- Theatrical release poster
- Directed by: Anil Gurudu
- Produced by: Sarita Patra
- Starring: Kranthi Reddy Tanishq Reddy Kranthi Kumar Shashi Krishna Teja
- Music by: Anand
- Release date: 4 July 2014;
- Country: India
- Language: Telugu

= Aa Aiduguru =

Aa Aidiguru is a 2014 Indian Telugu-language action film directed by Anil Gurudu and starring Kranthi Reddy, Tanishq Reddy, Kranthi Kumar, Shashi and Krishna Teja. The film was released to negative reviews.

== Production ==
Tanishq Reddy plays a spoilt brat in the film who later decides to become a police officer.

== Soundtrack ==
The music was composed by Mantra Anand.
- "Pum Puhar Mama Pista Bahar" (lyrics by Suddala Ashok Teja)
- "Repo Mapo" - Rahul Sipligunj, Dinakar, Chaitra, Sahithi
- "Edure Ledani"
- "Nee Mayalo"
- "Athade CM"

== Reception ==
A critic from The Times of India wrote that "The story is built on an idea that has a purpose but wastage of quite some screen time could have been avoided if only some forced and crude humour was not part of the script". A critic from The Hindu wrote that "The director likens the five characters in the story to Pandavas, Venkat as Dronacharya and CM Raghuram as Krishna. The characters go about their job mechanically.
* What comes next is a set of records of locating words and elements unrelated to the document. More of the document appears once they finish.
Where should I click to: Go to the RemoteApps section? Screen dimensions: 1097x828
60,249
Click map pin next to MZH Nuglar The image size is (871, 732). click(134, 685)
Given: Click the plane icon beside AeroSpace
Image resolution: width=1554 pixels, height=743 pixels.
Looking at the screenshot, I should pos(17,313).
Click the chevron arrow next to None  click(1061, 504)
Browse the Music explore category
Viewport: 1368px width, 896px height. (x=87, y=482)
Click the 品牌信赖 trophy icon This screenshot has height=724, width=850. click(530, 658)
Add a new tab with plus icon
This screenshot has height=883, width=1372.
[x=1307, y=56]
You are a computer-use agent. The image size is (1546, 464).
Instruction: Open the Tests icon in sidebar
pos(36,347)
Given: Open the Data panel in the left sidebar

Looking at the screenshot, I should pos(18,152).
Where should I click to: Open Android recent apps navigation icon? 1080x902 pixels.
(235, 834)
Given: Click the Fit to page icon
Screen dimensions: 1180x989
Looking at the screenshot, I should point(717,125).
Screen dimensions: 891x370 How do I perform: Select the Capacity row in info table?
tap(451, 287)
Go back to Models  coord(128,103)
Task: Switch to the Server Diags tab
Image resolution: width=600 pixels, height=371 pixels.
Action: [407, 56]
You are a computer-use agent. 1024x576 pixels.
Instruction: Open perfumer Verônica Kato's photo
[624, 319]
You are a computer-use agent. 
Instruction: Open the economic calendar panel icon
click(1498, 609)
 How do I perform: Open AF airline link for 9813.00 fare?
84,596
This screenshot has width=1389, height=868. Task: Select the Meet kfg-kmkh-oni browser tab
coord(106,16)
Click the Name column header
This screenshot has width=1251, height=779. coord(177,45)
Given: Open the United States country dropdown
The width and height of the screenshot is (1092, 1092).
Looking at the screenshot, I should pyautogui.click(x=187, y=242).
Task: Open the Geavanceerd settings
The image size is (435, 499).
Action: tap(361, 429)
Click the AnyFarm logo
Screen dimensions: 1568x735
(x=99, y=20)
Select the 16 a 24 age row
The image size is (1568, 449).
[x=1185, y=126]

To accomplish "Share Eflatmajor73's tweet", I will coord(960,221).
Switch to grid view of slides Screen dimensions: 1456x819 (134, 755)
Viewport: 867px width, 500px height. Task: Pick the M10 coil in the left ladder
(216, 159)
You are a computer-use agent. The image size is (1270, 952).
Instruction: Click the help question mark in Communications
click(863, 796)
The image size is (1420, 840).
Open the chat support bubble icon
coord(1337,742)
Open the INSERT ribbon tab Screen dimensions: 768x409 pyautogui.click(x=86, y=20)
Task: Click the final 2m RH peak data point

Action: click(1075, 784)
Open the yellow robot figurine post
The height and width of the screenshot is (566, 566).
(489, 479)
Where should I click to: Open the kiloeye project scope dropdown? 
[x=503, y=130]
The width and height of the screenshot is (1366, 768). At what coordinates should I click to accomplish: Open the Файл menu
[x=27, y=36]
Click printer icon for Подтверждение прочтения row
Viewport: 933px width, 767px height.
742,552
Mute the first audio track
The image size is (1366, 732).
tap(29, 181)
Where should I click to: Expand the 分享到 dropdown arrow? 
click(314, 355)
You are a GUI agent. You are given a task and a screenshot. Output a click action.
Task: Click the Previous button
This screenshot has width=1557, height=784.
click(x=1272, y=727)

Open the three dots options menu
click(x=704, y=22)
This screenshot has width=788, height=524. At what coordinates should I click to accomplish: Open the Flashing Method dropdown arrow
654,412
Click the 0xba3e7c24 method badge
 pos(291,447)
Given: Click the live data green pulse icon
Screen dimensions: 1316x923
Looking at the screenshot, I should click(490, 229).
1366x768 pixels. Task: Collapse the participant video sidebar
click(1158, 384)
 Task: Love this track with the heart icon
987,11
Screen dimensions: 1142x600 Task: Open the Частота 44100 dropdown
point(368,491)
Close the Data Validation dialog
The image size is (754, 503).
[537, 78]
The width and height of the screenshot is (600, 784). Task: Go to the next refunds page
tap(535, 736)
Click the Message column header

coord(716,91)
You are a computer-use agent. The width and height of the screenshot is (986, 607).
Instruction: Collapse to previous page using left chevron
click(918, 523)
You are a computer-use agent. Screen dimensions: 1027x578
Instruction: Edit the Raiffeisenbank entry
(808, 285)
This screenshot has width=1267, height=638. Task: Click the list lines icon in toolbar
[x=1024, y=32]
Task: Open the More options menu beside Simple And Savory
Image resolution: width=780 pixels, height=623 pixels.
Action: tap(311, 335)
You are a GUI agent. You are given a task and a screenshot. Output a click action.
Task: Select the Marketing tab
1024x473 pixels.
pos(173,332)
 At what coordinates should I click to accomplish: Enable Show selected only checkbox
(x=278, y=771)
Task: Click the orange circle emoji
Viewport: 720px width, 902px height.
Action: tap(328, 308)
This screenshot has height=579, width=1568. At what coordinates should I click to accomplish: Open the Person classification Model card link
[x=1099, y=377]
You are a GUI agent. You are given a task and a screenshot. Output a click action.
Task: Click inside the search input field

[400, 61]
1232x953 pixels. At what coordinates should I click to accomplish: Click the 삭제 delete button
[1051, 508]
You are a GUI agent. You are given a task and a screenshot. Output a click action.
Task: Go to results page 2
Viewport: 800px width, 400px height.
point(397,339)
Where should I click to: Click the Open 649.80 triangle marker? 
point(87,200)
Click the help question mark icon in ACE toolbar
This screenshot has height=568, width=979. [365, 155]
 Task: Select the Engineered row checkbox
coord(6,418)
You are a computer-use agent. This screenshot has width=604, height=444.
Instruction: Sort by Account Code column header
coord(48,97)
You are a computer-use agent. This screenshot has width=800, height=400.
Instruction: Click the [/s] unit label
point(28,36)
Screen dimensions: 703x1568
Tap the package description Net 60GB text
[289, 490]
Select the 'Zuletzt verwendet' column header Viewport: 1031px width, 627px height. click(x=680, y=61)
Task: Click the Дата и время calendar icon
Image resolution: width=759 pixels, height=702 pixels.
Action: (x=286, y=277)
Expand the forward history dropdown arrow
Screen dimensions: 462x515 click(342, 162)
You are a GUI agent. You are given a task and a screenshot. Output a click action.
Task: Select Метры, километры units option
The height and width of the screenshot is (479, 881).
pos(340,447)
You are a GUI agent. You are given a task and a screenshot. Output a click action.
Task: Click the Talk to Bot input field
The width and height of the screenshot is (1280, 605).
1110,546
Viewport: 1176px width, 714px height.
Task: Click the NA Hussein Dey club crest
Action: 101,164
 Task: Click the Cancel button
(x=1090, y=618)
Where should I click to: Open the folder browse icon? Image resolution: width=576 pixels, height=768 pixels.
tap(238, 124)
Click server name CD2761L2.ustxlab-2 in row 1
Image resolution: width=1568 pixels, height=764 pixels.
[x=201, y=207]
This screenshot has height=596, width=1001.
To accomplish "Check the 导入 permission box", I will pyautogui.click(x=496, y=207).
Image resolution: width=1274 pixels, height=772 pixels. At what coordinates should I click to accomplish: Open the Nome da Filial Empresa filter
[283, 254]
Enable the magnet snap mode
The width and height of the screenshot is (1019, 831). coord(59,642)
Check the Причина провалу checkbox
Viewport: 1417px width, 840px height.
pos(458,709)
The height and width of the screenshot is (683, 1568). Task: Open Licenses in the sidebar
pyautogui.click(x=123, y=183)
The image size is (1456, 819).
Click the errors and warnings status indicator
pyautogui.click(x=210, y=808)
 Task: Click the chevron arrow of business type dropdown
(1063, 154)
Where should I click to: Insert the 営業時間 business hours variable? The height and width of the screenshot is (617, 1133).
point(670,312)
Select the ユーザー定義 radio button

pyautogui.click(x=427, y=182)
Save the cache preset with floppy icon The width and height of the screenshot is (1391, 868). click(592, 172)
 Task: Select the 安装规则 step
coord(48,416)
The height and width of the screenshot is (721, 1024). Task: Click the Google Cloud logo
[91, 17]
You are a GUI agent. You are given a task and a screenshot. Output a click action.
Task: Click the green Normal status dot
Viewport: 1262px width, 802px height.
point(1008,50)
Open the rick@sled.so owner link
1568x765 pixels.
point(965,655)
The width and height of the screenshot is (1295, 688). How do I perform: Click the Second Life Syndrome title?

A little more spark would have brightened up the screen". A critic from India Herald wrote that "Aa Idhuguru is the kind of film it feels bad to say anything negative about, because it so obviously comes from a place of good intentions and sincere efforts. But good intentions on their own, do not make way for a hearty film".